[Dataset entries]
- - -

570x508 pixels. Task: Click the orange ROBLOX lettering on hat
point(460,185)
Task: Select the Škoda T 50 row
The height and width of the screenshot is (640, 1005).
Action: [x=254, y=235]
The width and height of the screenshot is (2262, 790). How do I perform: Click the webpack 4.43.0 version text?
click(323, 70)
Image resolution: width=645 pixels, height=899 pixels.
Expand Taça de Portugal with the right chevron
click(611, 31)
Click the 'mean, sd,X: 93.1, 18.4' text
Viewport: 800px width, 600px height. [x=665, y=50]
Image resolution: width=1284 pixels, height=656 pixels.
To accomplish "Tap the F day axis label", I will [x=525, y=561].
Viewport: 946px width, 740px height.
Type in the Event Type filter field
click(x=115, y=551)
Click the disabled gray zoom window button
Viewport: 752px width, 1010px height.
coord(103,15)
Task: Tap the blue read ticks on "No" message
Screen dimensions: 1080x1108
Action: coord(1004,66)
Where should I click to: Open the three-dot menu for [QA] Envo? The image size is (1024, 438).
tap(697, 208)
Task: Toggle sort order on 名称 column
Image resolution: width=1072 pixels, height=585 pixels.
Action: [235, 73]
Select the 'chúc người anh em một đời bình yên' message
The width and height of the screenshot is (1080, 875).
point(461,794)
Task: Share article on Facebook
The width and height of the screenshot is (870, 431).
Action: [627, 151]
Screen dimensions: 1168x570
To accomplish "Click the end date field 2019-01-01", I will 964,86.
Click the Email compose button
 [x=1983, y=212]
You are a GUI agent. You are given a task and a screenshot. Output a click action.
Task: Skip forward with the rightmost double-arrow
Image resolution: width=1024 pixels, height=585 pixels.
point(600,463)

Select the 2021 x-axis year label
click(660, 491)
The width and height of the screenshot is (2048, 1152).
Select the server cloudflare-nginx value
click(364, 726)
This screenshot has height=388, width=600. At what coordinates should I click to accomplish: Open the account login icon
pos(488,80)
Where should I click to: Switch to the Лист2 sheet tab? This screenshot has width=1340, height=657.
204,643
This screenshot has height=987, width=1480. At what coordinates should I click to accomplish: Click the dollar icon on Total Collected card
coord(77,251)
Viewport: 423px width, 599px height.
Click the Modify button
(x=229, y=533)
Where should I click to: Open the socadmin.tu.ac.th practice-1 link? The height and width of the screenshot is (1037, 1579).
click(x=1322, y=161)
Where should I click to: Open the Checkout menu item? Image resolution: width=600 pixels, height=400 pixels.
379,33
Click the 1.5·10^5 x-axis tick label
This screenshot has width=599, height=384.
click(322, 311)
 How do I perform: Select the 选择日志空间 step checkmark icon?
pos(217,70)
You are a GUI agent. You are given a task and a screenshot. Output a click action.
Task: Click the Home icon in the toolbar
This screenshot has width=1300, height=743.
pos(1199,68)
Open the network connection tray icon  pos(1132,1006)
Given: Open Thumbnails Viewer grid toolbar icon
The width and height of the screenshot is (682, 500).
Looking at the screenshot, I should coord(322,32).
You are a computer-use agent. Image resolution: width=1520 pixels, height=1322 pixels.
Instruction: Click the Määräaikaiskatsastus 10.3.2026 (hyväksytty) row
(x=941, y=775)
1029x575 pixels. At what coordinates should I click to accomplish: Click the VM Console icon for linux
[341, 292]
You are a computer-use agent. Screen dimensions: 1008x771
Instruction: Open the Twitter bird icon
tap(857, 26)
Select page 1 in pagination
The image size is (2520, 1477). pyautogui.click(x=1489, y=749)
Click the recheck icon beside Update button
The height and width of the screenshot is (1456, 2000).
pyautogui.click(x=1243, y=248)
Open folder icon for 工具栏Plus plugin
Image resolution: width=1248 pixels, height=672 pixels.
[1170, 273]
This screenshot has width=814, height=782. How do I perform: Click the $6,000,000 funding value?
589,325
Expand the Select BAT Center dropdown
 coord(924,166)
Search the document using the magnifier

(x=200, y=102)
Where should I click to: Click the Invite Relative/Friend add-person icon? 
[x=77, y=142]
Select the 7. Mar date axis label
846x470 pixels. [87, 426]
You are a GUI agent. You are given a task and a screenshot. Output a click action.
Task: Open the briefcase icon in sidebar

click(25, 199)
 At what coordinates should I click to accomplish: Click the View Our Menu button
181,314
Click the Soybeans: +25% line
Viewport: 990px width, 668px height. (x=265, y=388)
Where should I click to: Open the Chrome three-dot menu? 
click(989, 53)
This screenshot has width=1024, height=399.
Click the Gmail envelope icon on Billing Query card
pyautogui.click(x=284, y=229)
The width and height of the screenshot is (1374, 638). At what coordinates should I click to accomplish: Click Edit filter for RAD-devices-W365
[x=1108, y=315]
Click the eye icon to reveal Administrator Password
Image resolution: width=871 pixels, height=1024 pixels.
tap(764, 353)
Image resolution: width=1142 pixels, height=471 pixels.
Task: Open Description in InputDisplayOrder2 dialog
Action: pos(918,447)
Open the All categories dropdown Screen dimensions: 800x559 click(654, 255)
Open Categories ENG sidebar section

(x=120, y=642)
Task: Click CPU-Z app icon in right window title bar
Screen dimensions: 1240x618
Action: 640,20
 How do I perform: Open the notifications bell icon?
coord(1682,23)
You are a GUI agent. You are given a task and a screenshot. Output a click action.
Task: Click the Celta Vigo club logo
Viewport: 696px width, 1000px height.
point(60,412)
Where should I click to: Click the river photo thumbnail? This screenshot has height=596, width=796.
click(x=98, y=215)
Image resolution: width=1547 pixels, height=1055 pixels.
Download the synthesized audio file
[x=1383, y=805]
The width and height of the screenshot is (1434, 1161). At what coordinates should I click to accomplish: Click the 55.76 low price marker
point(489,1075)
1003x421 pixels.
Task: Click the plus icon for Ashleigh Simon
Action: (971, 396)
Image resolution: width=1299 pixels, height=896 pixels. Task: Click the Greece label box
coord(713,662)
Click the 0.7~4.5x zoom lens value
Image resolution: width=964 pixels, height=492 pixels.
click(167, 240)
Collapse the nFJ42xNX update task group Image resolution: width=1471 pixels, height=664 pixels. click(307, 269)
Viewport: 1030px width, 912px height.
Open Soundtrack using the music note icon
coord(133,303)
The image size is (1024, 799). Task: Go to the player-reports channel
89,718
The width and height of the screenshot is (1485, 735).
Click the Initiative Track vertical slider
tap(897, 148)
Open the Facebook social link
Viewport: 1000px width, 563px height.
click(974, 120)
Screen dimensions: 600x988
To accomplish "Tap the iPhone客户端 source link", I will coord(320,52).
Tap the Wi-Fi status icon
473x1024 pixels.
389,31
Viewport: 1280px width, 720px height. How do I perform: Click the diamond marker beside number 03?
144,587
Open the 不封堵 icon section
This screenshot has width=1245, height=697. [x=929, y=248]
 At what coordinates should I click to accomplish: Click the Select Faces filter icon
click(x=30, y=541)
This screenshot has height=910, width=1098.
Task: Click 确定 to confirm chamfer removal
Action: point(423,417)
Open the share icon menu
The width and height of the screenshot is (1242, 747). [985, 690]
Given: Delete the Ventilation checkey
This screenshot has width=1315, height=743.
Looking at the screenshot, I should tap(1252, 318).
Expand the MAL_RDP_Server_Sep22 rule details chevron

- - -

**PROMPT**
The answer must be an exact transcription of every record above.

**FINISHED TASK**
570x508 pixels. Task: Click the orange ROBLOX lettering on hat
point(460,185)
Task: Select the Škoda T 50 row
The height and width of the screenshot is (640, 1005).
Action: [x=254, y=235]
The width and height of the screenshot is (2262, 790). How do I perform: Click the webpack 4.43.0 version text?
click(323, 70)
Image resolution: width=645 pixels, height=899 pixels.
Expand Taça de Portugal with the right chevron
click(611, 31)
Click the 'mean, sd,X: 93.1, 18.4' text
Viewport: 800px width, 600px height. [x=665, y=50]
Image resolution: width=1284 pixels, height=656 pixels.
To accomplish "Tap the F day axis label", I will [x=525, y=561].
Viewport: 946px width, 740px height.
Type in the Event Type filter field
click(x=115, y=551)
Click the disabled gray zoom window button
Viewport: 752px width, 1010px height.
coord(103,15)
Task: Tap the blue read ticks on "No" message
Screen dimensions: 1080x1108
Action: coord(1004,66)
Where should I click to: Open the three-dot menu for [QA] Envo? The image size is (1024, 438).
tap(697, 208)
Task: Toggle sort order on 名称 column
Image resolution: width=1072 pixels, height=585 pixels.
Action: [235, 73]
Select the 'chúc người anh em một đời bình yên' message
The width and height of the screenshot is (1080, 875).
point(461,794)
Task: Share article on Facebook
The width and height of the screenshot is (870, 431).
Action: [627, 151]
Screen dimensions: 1168x570
To accomplish "Click the end date field 2019-01-01", I will 964,86.
Click the Email compose button
 [x=1983, y=212]
You are a GUI agent. You are given a task and a screenshot. Output a click action.
Task: Skip forward with the rightmost double-arrow
Image resolution: width=1024 pixels, height=585 pixels.
point(600,463)

Select the 2021 x-axis year label
click(660, 491)
The width and height of the screenshot is (2048, 1152).
Select the server cloudflare-nginx value
click(364, 726)
This screenshot has height=388, width=600. At what coordinates should I click to accomplish: Open the account login icon
pos(488,80)
Where should I click to: Switch to the Лист2 sheet tab? This screenshot has width=1340, height=657.
204,643
This screenshot has height=987, width=1480. At what coordinates should I click to accomplish: Click the dollar icon on Total Collected card
coord(77,251)
Viewport: 423px width, 599px height.
Click the Modify button
(x=229, y=533)
Where should I click to: Open the socadmin.tu.ac.th practice-1 link? The height and width of the screenshot is (1037, 1579).
click(x=1322, y=161)
Where should I click to: Open the Checkout menu item? Image resolution: width=600 pixels, height=400 pixels.
379,33
Click the 1.5·10^5 x-axis tick label
This screenshot has width=599, height=384.
click(322, 311)
 How do I perform: Select the 选择日志空间 step checkmark icon?
pos(217,70)
You are a GUI agent. You are given a task and a screenshot. Output a click action.
Task: Click the Home icon in the toolbar
This screenshot has width=1300, height=743.
pos(1199,68)
Open the network connection tray icon  pos(1132,1006)
Given: Open Thumbnails Viewer grid toolbar icon
The width and height of the screenshot is (682, 500).
Looking at the screenshot, I should coord(322,32).
You are a computer-use agent. Image resolution: width=1520 pixels, height=1322 pixels.
Instruction: Click the Määräaikaiskatsastus 10.3.2026 (hyväksytty) row
(x=941, y=775)
1029x575 pixels. At what coordinates should I click to accomplish: Click the VM Console icon for linux
[341, 292]
You are a computer-use agent. Screen dimensions: 1008x771
Instruction: Open the Twitter bird icon
tap(857, 26)
Select page 1 in pagination
The image size is (2520, 1477). pyautogui.click(x=1489, y=749)
Click the recheck icon beside Update button
The height and width of the screenshot is (1456, 2000).
pyautogui.click(x=1243, y=248)
Open folder icon for 工具栏Plus plugin
Image resolution: width=1248 pixels, height=672 pixels.
[1170, 273]
This screenshot has width=814, height=782. How do I perform: Click the $6,000,000 funding value?
589,325
Expand the Select BAT Center dropdown
 coord(924,166)
Search the document using the magnifier

(x=200, y=102)
Where should I click to: Click the Invite Relative/Friend add-person icon? 
[x=77, y=142]
Select the 7. Mar date axis label
846x470 pixels. [87, 426]
You are a GUI agent. You are given a task and a screenshot. Output a click action.
Task: Open the briefcase icon in sidebar

click(25, 199)
 At what coordinates should I click to accomplish: Click the View Our Menu button
181,314
Click the Soybeans: +25% line
Viewport: 990px width, 668px height. (x=265, y=388)
Where should I click to: Open the Chrome three-dot menu? 
click(989, 53)
This screenshot has width=1024, height=399.
Click the Gmail envelope icon on Billing Query card
pyautogui.click(x=284, y=229)
The width and height of the screenshot is (1374, 638). At what coordinates should I click to accomplish: Click Edit filter for RAD-devices-W365
[x=1108, y=315]
Click the eye icon to reveal Administrator Password
Image resolution: width=871 pixels, height=1024 pixels.
tap(764, 353)
Image resolution: width=1142 pixels, height=471 pixels.
Task: Open Description in InputDisplayOrder2 dialog
Action: pos(918,447)
Open the All categories dropdown Screen dimensions: 800x559 click(654, 255)
Open Categories ENG sidebar section

(x=120, y=642)
Task: Click CPU-Z app icon in right window title bar
Screen dimensions: 1240x618
Action: 640,20
 How do I perform: Open the notifications bell icon?
coord(1682,23)
You are a GUI agent. You are given a task and a screenshot. Output a click action.
Task: Click the Celta Vigo club logo
Viewport: 696px width, 1000px height.
point(60,412)
Where should I click to: Click the river photo thumbnail? This screenshot has height=596, width=796.
click(x=98, y=215)
Image resolution: width=1547 pixels, height=1055 pixels.
Download the synthesized audio file
[x=1383, y=805]
The width and height of the screenshot is (1434, 1161). At what coordinates should I click to accomplish: Click the 55.76 low price marker
point(489,1075)
1003x421 pixels.
Task: Click the plus icon for Ashleigh Simon
Action: (971, 396)
Image resolution: width=1299 pixels, height=896 pixels. Task: Click the Greece label box
coord(713,662)
Click the 0.7~4.5x zoom lens value
Image resolution: width=964 pixels, height=492 pixels.
click(167, 240)
Collapse the nFJ42xNX update task group Image resolution: width=1471 pixels, height=664 pixels. click(307, 269)
Viewport: 1030px width, 912px height.
Open Soundtrack using the music note icon
coord(133,303)
The image size is (1024, 799). Task: Go to the player-reports channel
89,718
The width and height of the screenshot is (1485, 735).
Click the Initiative Track vertical slider
tap(897, 148)
Open the Facebook social link
Viewport: 1000px width, 563px height.
click(974, 120)
Screen dimensions: 600x988
To accomplish "Tap the iPhone客户端 source link", I will coord(320,52).
Tap the Wi-Fi status icon
473x1024 pixels.
389,31
Viewport: 1280px width, 720px height. How do I perform: Click the diamond marker beside number 03?
144,587
Open the 不封堵 icon section
This screenshot has width=1245, height=697. [x=929, y=248]
 At what coordinates should I click to accomplish: Click the Select Faces filter icon
click(x=30, y=541)
This screenshot has height=910, width=1098.
Task: Click 确定 to confirm chamfer removal
Action: point(423,417)
Open the share icon menu
The width and height of the screenshot is (1242, 747). [985, 690]
Given: Delete the Ventilation checkey
This screenshot has width=1315, height=743.
Looking at the screenshot, I should tap(1252, 318).
Expand the MAL_RDP_Server_Sep22 rule details chevron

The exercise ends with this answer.